I am agree with you that the vulnerability is only exposed when the package "curl" is installed (if I understand well). Here in the version 4.X, we don't have "curl" installed anymore.
But in your last command:
trivy image --ignore-unfixed gcr.io/k8s-staging-git-sync/git-sync:v4.0.0-rc1
The option "--ignore-unfixed" is to display only fixed vulnerabilities. It means that it's not fixed in the version rc1 if I am correct.
Indeed, according to https://security-tracker.debian.org/tracker/CVE-2023-23914
it's already fixed in the version "7.88.1-10" which is the case for rc3. But why Tryvy is still reporting it ? Because its DB is not updated ?
As I understand trivy, the --ignore-unfixed flag is to skip vulnerabilities that may be present in code, but that the distro has deemed to not be impacting their distribution.
Hi @thockin,
Please allow me back to you for this issue.
After some analyse, I found that Trivy is always reporting the vulnerability even the image "git-sync:v4.0.0-rc3" has the version "7.88.1-10" installed for ibcurl3-gnutls, because Trivy thinks the OS version is bullseye. If it is bullseye, then it retrieves the "advisories" from the vulnerabilities source DB with two parameters: the os version(osVer) and the source package's name(pkg.SrcName).
And inside this DB, it's marked that the vulnerability is not fixed for the OS version 11 for the package curl.
You could check the screenshot below and from the source code of Trivy:
https://github.com/aquasecurity/trivy/blob/v0.43.1/pkg/detector/ospkg/debian/debian.go#L95
I see that in the version rc3, you're using the base image 12 (debian-base:bookworm-v1.0.0)
https://github.com/kubernetes/git-sync/blob/v4.0.0-rc3/Makefile#L48
But, if we check the content of the file "/etc/debian_version", we can see, in fact, it's 11.7. That's why Trivy is reporting the vulnerability.
docker run -ti --entrypoint "" gcr.io/k8s-staging-git-sync/git-sync:v4.0.0-rc3 cat /etc/debian_version
11.7
However, if we run the following command, the base image is indeed with the version 12. Why the debian version is changed after the build ? Could you double check please ?

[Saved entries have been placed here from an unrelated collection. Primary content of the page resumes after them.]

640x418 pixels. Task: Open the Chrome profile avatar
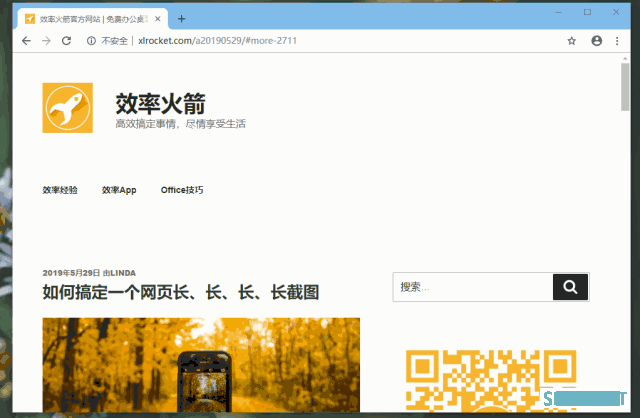597,41
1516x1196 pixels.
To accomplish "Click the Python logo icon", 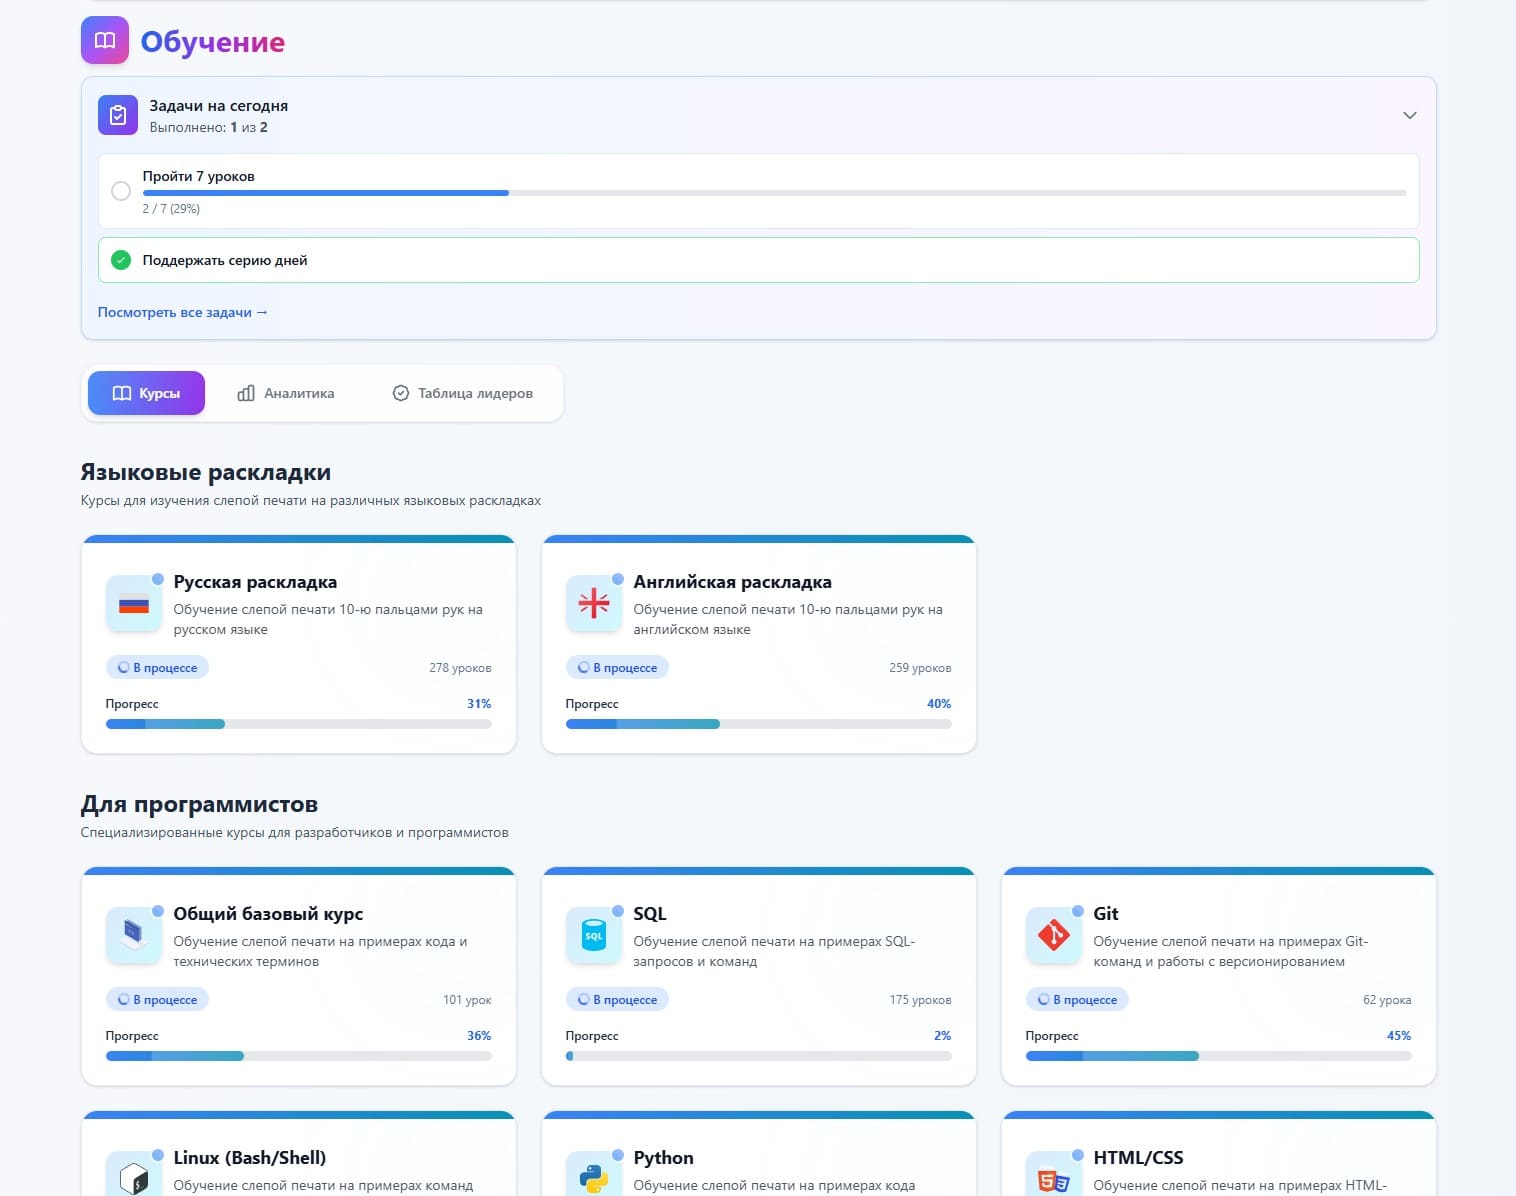I will [x=594, y=1177].
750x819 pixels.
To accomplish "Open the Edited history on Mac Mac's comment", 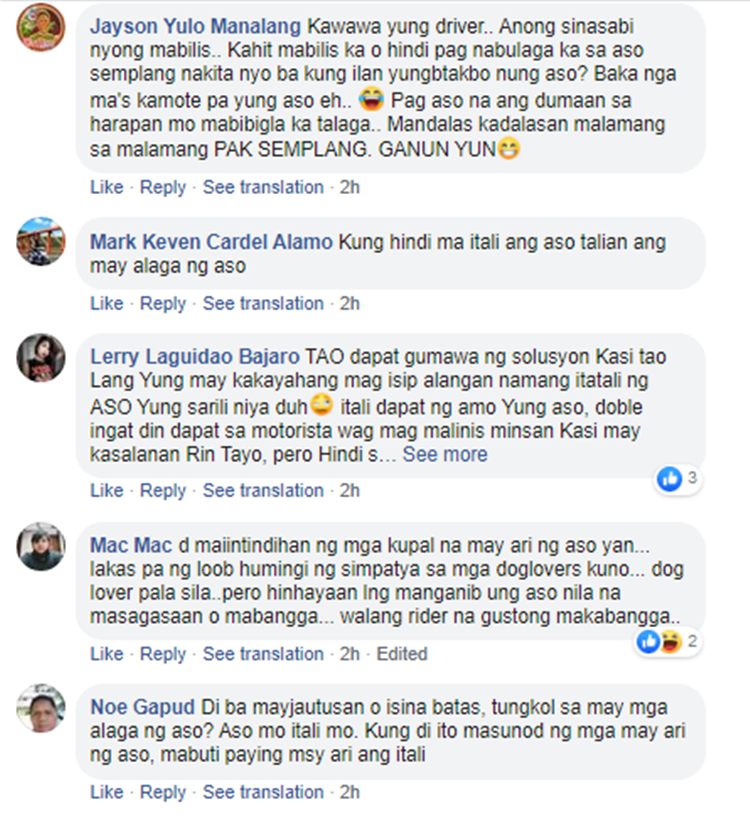I will (x=402, y=653).
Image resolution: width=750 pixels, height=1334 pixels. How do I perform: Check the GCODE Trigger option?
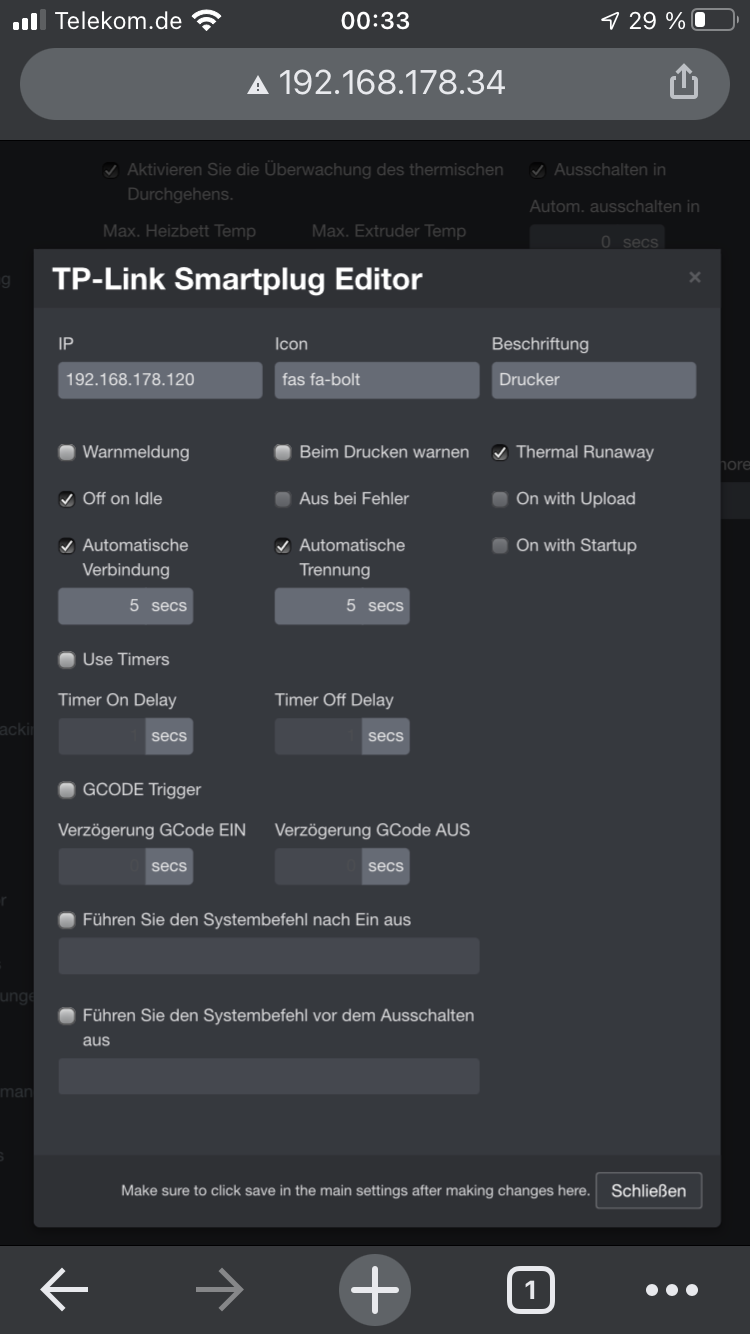67,790
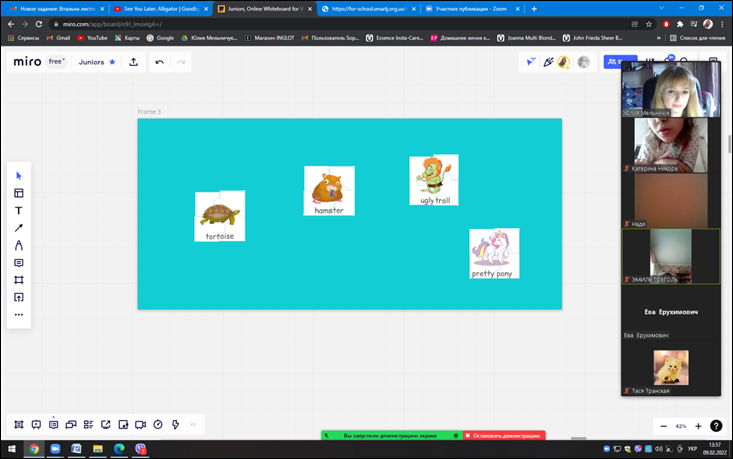This screenshot has height=459, width=733.
Task: Select the Pen drawing tool
Action: (18, 245)
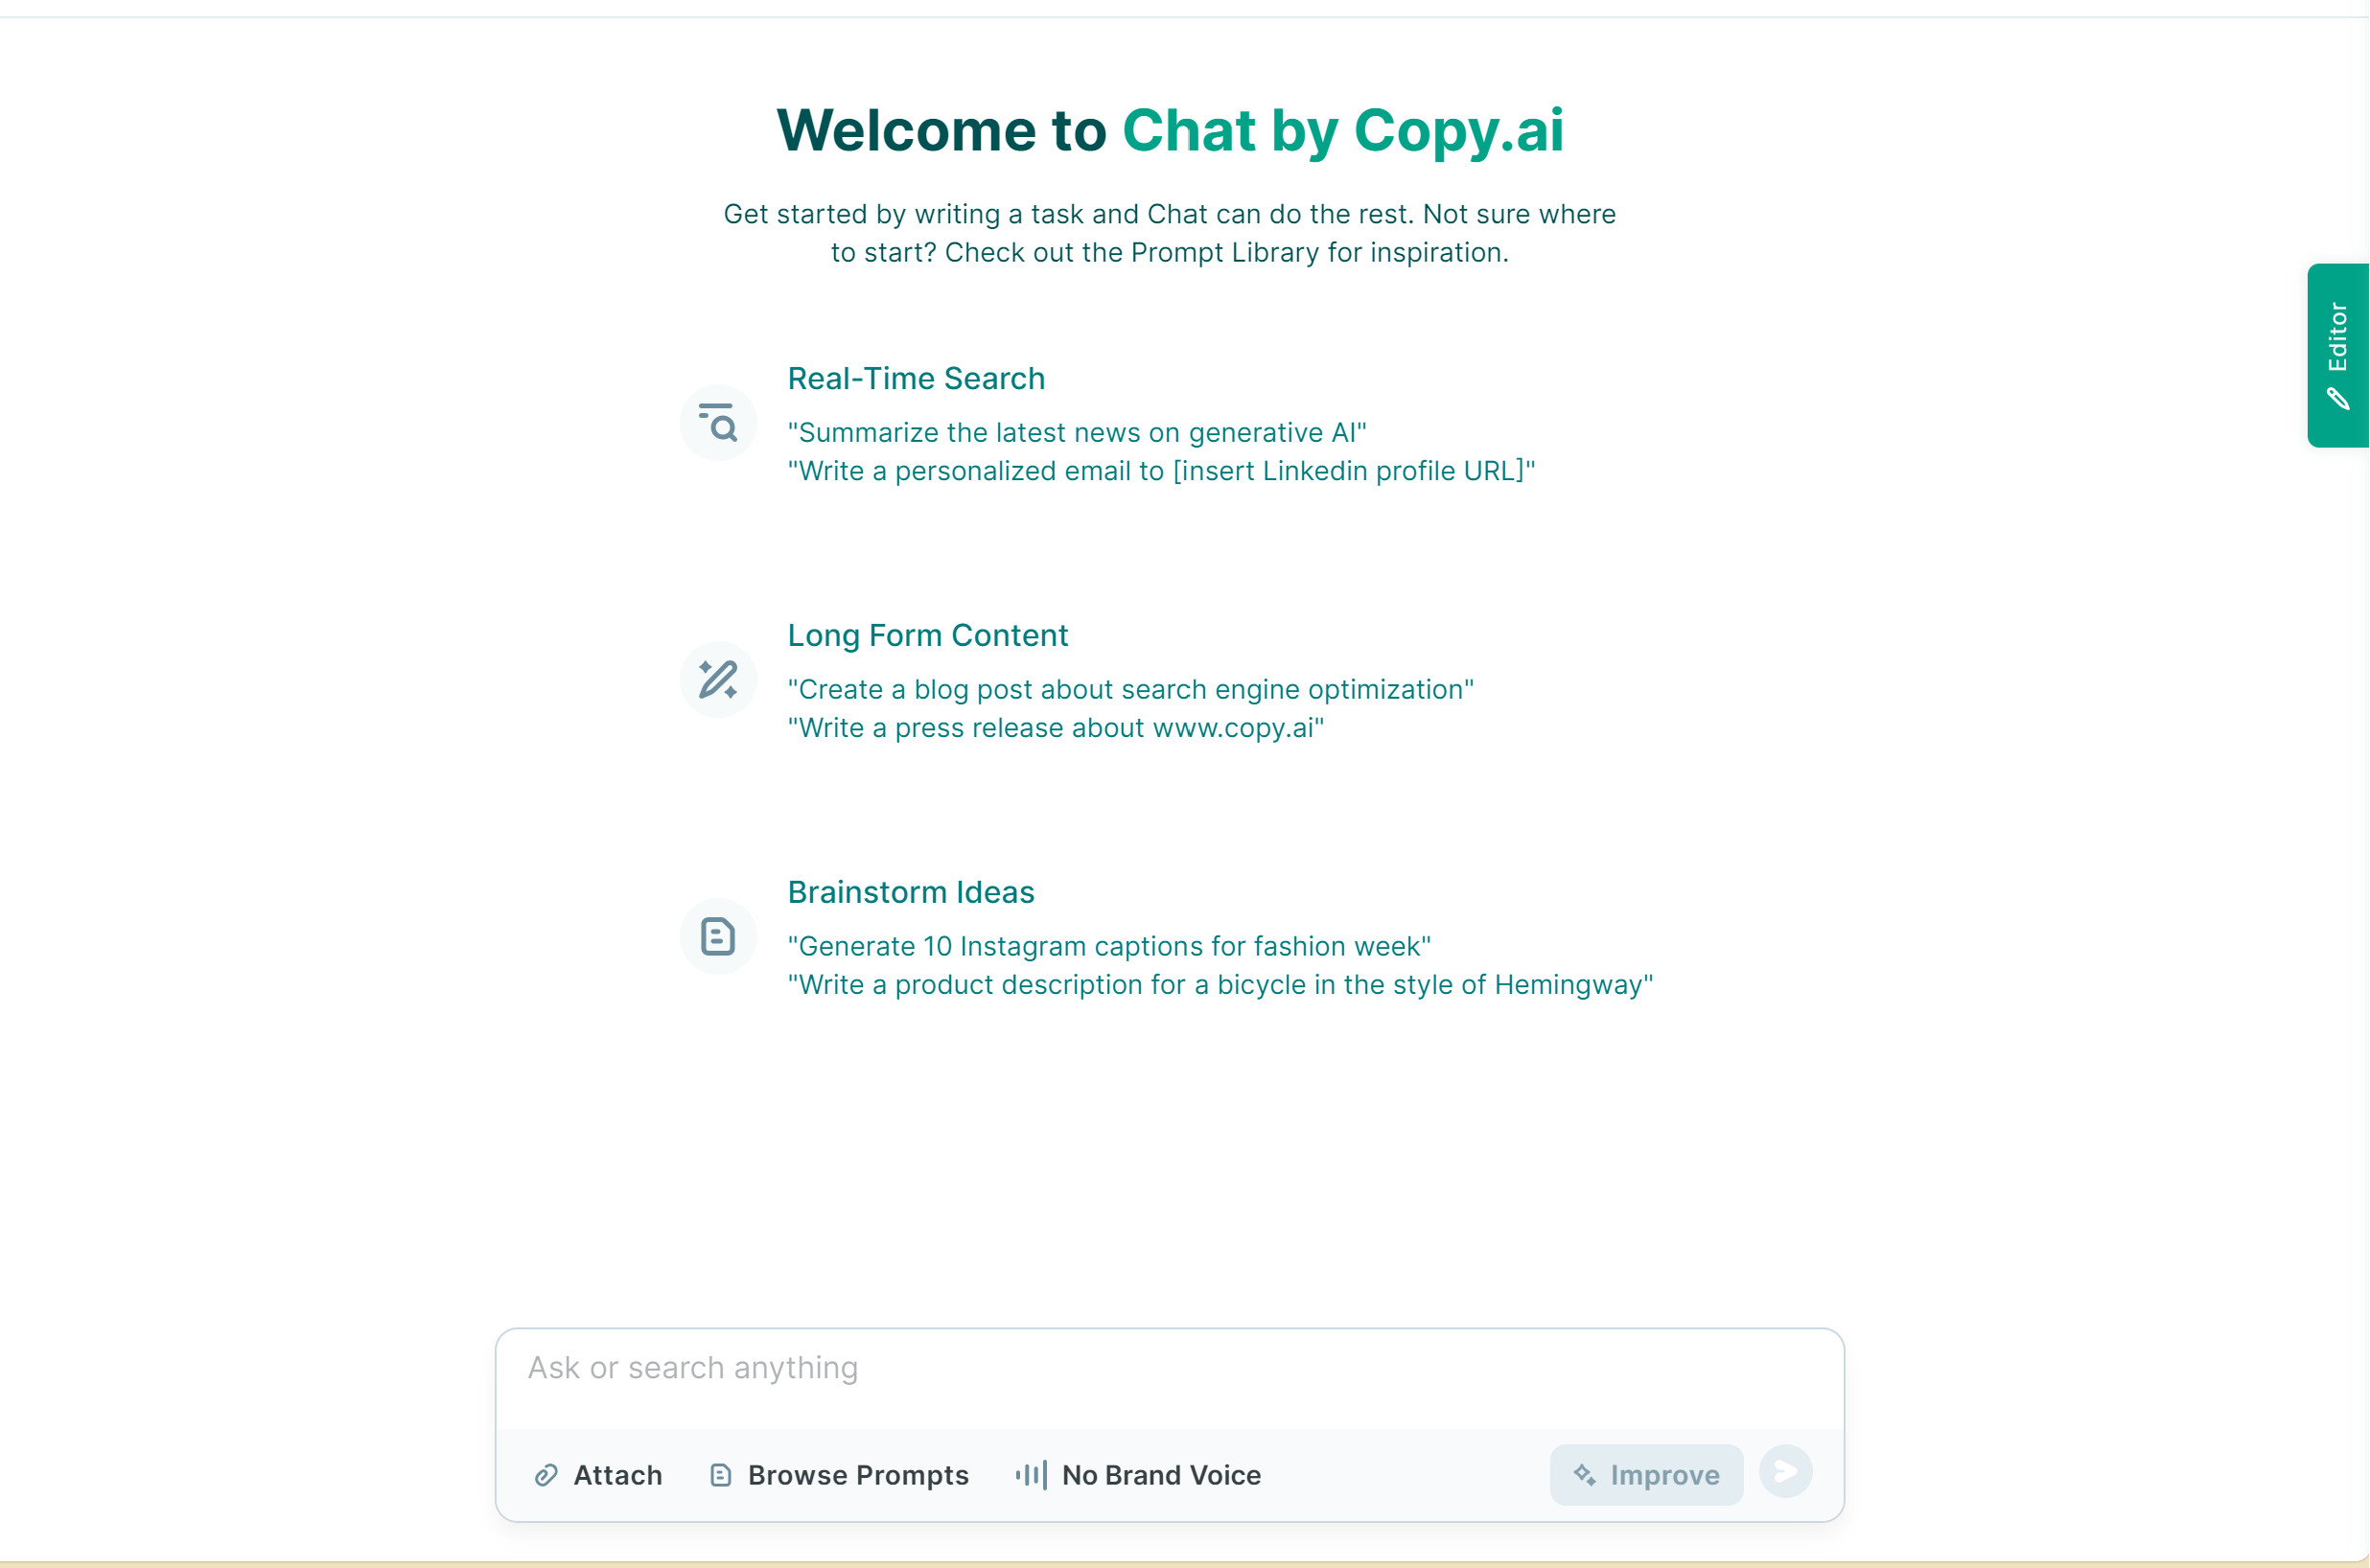Click the Brand Voice waveform icon
The width and height of the screenshot is (2370, 1568).
pyautogui.click(x=1031, y=1475)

docker run -ti --entrypoint "" registry.k8s.io/build-image/debian-base:bookworm-v1.0.0 cat /etc/debian_version
12.0
Oh, I think it's from this line:
https://github.com/kubernetes/git-sync/blob/v4.0.0-rc3/Dockerfile.in#L107C13-L107C25
You copied everything (root directory "/") from the intermediate image which is debian 11.
It's definitely the root cause here.